July 31, 2007 at 8:08 am
Hi
First of all, I'm very far from being an expert on any SQL at all, so my code probably looks unnecessarily complicated and this is probably a newbie question, even if a bit of a hassle to solve...
I am limited in the respect that I'm only able to preform queries, I do not have the right to post data, create views nor functions.
I have a fairly large table to work with (>3.000.000 rows), and I'm trying to extract statistics from it.
The table covers "events" and contains the time of the events and the station it concerns, and so on...
"system update" is event_type_id=5, and I want to calculate statistics for crashes (event_type_id=2) ONLY for those stations that have been updated.
(maths: amount of crashes divided by the amount of days it has been a certain version, over the entire population of stations that have been updated)

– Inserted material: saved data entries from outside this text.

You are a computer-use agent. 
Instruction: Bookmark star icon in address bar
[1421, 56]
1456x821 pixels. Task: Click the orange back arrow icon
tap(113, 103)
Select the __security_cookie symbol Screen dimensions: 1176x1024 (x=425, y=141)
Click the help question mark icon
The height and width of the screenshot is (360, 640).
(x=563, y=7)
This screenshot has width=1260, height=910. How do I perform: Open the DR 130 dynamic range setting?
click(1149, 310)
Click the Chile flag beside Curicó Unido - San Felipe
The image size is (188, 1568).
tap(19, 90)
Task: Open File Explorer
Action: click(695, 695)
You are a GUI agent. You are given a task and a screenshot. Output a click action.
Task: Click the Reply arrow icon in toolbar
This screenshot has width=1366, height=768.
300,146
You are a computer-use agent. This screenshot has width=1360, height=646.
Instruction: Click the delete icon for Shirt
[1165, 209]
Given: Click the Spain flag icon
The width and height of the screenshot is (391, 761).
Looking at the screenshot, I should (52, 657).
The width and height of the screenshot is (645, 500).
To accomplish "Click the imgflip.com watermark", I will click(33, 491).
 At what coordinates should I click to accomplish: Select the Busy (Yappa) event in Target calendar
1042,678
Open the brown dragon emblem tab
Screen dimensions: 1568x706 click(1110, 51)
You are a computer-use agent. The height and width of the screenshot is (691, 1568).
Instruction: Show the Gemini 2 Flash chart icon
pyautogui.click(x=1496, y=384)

Here is my code, it's one of two, of which the other covers the other version (614 instead of 597)
declare @stop datetime
set @stop='2007/07/03'
/*the last day the database was open for inserting events*/
select CAST(count(id) AS float)/SUM(daysOld)
from events,
(
SELECT station_id, MIN(event_date_time) as start,
MIN(change_date) as change,
/*If any of the days count is null they will be replaced by the total amount of days or 0*/
ISNULL(CAST(@stop AS float)-CAST(MIN(change_date) AS float),0)
AS daysNew,
ISNULL(CAST(MIN(change_date) AS float)-CAST(MIN(event_date_time) AS float),
CAST(@stop AS float)-CAST(MIN(event_date_time) AS float))
AS daysOld
from events
LEFT JOIN
(
SELECT station_id as changed_station, event_date_time as change_date
FROM events
WHERE event_type_id=5
)
change
ON station_id=change.changed_station
group by station_id
)
tempus
WHERE event_type_id=2 AND version=597 AND tempus.station_id in
(select distinct station_id from events where event_type_id=5)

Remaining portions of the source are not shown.